[leetcode-39]Combination Sum(java)

问题描述：

Given a set of candidate numbers (C) and a target number (T), find all unique combinations in C where the candidate numbers sums to T.

The same repeated number may be chosen from C unlimited number of times.

Note:

All numbers (including target) will be positive integers.

Elements in a combination (a1, a2, … , ak) must be in non-descending order. (ie, a1 ≤ a2 ≤ … ≤ ak).

The solution set must not contain duplicate combinations.

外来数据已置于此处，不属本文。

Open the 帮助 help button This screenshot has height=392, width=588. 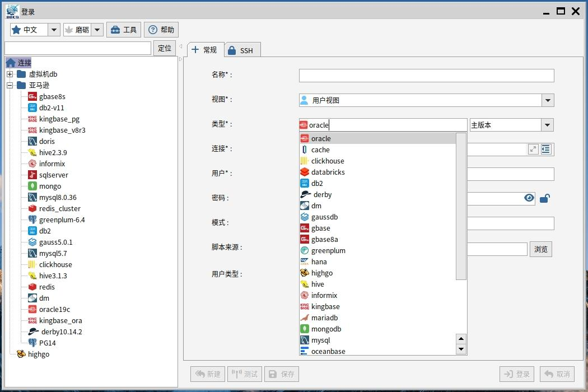[x=161, y=30]
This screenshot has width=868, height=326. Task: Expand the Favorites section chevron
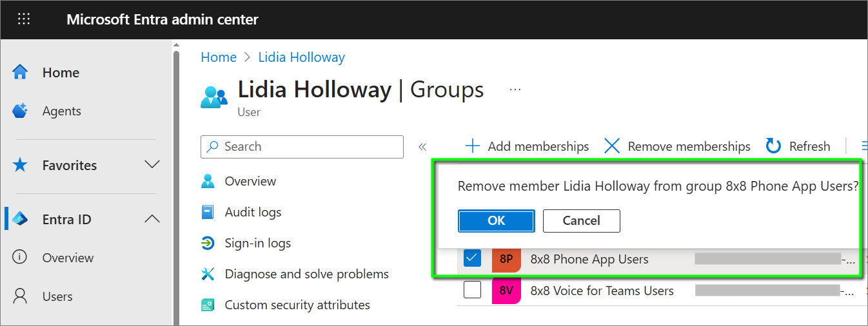coord(152,165)
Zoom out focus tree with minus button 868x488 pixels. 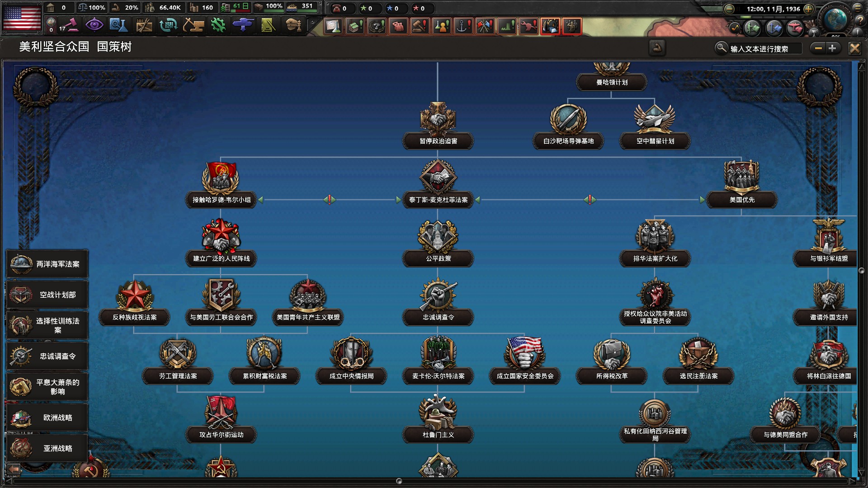coord(818,48)
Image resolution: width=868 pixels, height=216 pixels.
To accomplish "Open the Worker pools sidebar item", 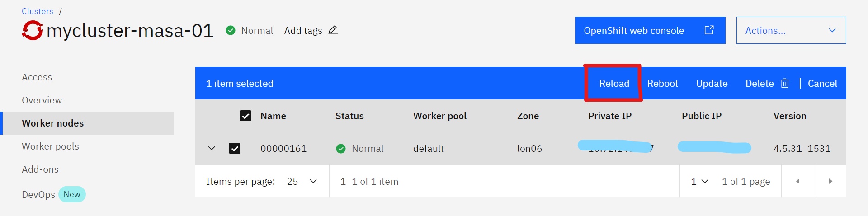I will point(50,146).
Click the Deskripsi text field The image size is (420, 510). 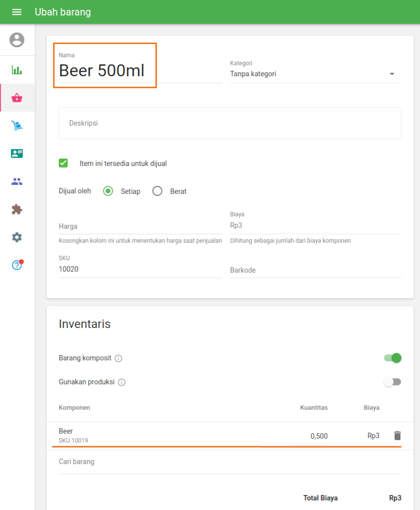pos(230,123)
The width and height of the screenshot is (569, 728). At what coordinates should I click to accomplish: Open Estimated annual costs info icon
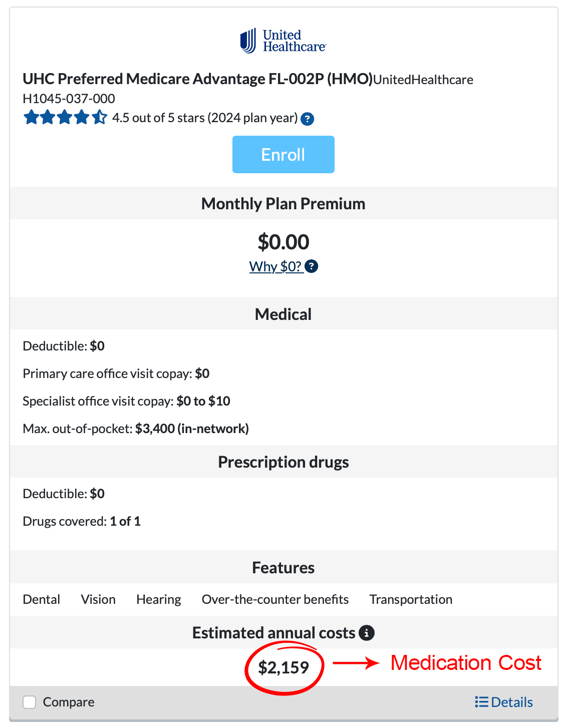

For example, given candidate set 2,3,6,7 and target 7,

A solution set is:

[7]

[2, 2, 3]

分析：这道题如果不用DFS，如果不用递归+剪枝，那么需要很多很多细节来考虑，我之前觉得递归太耗资源，所以希望直接做，但是还是理不清思路。而且递归的方法，就好像已经是一个定式了，只要按照一定模式去做，就可以肯定返回正确答案了。

代码如下：344ms

[code]public class Solution {
    private void solve(List<List<Integer>> res,int currentIndex,int count,List<Integer> tmp,int[] candidates,int target){
        if(count>=target) {
            if(count==target)
                res.add(new LinkedList<>(tmp));
            return;
        }

        for(int i = currentIndex;i<candidates.length;i++){
            if(count+candidates[i]>target){
                break;
            }
            tmp.add(candidates[i]);
            solve(res,i,count+candidates[i],tmp,candidates,target);
            tmp.remove(tmp.size()-1);
        }
    }
    public List<List<Integer>> combinationSum(int[] candidates, int target) {
        List<List<Integer>> res = new LinkedList<List<Integer>>();
        List<Integer> tmp = new LinkedList<>();
        Arrays.sort(candidates);

        solve(res,0,0,tmp,candidates,target);
        return res;
    }
}